## Stated goal
Convert the lines between the one containing "You are a computer-use agent. Image" and the one containing "pyautogui.click(x=359, y=3)", inclusive, into a JSON list of strings, one string per line. Leave out any blank lines.

## Provided material
****
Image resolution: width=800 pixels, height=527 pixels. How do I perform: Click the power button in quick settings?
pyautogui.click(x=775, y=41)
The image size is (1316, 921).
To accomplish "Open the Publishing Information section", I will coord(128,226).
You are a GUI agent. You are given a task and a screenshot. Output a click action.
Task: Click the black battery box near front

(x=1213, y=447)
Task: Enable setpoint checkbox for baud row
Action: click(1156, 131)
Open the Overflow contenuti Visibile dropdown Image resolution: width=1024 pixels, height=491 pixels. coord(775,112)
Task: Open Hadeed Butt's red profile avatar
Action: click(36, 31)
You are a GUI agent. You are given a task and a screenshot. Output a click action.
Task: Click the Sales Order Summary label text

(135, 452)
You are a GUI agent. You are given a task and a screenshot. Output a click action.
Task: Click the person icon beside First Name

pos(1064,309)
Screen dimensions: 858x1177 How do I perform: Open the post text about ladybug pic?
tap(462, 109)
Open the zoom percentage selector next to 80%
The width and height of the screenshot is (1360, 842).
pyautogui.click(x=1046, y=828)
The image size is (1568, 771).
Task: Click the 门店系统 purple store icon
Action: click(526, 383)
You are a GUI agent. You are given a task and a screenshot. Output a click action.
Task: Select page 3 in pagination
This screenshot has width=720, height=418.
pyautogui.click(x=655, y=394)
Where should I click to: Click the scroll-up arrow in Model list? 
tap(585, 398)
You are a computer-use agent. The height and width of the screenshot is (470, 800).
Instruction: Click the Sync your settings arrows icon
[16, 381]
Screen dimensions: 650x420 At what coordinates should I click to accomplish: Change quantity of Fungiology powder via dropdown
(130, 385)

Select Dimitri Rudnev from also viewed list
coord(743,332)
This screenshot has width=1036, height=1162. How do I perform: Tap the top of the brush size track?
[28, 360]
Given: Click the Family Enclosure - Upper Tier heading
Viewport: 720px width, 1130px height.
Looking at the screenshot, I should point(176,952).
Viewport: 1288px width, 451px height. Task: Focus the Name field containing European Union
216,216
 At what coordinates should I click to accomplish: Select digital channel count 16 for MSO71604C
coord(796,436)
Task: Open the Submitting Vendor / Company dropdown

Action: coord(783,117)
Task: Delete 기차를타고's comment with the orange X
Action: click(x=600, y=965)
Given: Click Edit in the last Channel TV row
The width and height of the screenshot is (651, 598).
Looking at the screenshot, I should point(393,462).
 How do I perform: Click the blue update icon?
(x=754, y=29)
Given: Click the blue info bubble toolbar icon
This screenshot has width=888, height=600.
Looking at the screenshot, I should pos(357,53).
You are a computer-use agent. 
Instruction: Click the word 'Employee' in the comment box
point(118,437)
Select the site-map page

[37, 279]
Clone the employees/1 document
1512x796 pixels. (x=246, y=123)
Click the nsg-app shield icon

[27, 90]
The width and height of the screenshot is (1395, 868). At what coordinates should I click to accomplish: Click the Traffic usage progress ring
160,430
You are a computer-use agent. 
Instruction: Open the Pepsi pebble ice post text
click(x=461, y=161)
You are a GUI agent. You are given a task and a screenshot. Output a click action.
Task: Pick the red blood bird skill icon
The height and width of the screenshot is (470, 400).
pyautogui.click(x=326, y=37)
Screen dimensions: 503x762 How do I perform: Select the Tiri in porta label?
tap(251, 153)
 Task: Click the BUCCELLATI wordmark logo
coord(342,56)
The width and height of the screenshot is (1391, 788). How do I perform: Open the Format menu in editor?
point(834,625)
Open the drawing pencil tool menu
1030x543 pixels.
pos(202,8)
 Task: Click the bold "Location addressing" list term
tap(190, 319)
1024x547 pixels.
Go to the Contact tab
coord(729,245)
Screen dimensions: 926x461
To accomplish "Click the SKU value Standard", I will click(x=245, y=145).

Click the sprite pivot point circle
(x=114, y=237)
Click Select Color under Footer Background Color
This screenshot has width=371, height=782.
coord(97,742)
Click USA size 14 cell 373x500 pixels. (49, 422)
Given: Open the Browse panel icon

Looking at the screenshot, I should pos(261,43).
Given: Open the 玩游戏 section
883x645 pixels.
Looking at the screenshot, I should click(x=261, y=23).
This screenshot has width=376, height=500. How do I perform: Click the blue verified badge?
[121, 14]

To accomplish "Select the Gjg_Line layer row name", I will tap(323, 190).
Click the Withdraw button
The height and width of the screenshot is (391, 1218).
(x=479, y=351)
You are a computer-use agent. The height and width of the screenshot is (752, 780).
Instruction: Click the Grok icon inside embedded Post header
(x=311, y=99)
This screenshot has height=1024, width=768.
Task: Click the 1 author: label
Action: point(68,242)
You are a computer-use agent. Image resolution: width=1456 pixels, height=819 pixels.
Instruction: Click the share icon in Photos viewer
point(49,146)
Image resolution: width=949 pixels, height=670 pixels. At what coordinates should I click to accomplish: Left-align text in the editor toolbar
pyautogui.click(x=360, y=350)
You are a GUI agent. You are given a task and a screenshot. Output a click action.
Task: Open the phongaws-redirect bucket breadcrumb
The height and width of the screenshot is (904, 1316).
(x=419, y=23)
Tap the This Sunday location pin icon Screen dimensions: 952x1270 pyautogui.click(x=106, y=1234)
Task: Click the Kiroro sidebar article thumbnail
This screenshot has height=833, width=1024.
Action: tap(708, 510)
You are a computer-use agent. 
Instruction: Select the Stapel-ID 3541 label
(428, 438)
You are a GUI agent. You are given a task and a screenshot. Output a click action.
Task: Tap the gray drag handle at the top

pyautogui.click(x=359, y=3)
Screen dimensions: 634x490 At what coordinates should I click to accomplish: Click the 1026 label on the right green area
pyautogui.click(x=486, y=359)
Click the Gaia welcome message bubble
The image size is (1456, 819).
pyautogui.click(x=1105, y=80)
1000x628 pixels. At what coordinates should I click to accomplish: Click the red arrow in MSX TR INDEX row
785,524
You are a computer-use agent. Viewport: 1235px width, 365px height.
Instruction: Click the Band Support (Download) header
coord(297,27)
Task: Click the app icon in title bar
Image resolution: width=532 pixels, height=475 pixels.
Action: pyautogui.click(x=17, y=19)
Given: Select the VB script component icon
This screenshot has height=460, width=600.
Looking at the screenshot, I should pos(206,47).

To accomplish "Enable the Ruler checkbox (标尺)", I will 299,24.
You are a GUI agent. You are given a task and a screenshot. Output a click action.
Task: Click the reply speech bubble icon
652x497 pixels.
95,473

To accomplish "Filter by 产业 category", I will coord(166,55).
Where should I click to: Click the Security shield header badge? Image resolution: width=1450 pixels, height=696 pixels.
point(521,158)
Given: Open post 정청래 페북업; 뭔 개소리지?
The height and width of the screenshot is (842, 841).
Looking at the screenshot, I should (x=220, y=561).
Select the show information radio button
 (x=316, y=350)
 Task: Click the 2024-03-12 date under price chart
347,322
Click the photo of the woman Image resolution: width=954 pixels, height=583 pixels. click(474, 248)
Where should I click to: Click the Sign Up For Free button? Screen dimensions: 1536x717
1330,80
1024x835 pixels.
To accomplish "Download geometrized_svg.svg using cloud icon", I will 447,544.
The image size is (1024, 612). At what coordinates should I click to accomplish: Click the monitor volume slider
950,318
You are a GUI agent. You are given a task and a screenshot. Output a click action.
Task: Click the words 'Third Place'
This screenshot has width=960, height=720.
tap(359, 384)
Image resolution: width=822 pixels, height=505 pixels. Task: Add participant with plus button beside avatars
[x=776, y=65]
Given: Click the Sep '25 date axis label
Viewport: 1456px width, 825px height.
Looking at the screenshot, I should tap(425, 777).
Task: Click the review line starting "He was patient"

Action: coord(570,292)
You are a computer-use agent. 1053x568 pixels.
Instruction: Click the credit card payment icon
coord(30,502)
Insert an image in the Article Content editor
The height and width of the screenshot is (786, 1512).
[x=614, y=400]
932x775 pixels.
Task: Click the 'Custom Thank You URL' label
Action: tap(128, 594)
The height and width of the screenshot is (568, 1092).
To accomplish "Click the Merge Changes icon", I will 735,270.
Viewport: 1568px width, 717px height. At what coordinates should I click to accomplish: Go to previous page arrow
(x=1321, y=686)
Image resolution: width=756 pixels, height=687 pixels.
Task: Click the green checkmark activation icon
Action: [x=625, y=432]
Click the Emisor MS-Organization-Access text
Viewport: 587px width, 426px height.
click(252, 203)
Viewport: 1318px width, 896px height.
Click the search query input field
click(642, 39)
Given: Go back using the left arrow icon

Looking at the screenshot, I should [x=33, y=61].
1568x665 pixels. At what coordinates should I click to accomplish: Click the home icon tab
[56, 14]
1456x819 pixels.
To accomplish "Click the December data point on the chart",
****
## Final result
[
  "You are a computer-use agent. Image resolution: width=1456 pixels, height=819 pixels.",
  "Instruction: Click the share icon in Photos viewer",
  "point(49,146)",
  "Image resolution: width=949 pixels, height=670 pixels. At what coordinates should I click to accomplish: Left-align text in the editor toolbar",
  "pyautogui.click(x=360, y=350)",
  "You are a GUI agent. You are given a task and a screenshot. Output a click action.",
  "Task: Open the phongaws-redirect bucket breadcrumb",
  "The height and width of the screenshot is (904, 1316).",
  "(x=419, y=23)",
  "Tap the This Sunday location pin icon Screen dimensions: 952x1270 pyautogui.click(x=106, y=1234)",
  "Task: Click the Kiroro sidebar article thumbnail",
  "This screenshot has height=833, width=1024.",
  "Action: tap(708, 510)",
  "You are a computer-use agent. ",
  "Instruction: Select the Stapel-ID 3541 label",
  "(428, 438)",
  "You are a GUI agent. You are given a task and a screenshot. Output a click action.",
  "Task: Tap the gray drag handle at the top",
  "pyautogui.click(x=359, y=3)"
]